▶ **Stated exercise**:
Pick out and copy every line of the items below that contains the string "mode". Case counts.

╭──

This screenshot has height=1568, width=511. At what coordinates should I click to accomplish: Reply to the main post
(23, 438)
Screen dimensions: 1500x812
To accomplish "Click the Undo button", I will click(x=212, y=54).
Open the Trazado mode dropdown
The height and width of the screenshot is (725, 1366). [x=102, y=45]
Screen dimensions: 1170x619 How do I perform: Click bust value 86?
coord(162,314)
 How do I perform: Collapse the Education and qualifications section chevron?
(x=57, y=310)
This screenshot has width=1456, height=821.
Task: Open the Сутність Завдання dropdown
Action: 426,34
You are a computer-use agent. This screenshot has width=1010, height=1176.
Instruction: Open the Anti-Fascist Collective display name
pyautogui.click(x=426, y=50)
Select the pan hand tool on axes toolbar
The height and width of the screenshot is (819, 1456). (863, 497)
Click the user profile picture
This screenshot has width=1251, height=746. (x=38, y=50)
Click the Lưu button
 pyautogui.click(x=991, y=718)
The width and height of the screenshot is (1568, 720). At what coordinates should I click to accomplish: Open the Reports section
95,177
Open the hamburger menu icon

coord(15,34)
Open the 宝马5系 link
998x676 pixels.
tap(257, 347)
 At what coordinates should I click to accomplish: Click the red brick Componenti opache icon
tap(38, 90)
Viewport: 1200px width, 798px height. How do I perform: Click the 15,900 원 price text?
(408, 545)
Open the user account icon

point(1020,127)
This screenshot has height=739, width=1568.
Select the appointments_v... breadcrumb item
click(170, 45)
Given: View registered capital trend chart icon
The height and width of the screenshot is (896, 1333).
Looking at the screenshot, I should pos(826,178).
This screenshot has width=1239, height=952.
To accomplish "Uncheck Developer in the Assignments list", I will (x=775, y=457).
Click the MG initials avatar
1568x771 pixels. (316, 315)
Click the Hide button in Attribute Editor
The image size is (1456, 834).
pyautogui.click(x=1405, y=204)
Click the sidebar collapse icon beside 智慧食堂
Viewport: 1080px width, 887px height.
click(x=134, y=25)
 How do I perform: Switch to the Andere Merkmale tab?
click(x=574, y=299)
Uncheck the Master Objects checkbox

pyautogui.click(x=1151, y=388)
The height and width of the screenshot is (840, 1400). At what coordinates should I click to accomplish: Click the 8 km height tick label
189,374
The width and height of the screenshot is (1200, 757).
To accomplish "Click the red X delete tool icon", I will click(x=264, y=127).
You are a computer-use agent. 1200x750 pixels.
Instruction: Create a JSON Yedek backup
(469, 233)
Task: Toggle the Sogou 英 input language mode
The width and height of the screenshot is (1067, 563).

╰──

▶ **Task answer**:
Open the Trazado mode dropdown
Task: Toggle the Sogou 英 input language mode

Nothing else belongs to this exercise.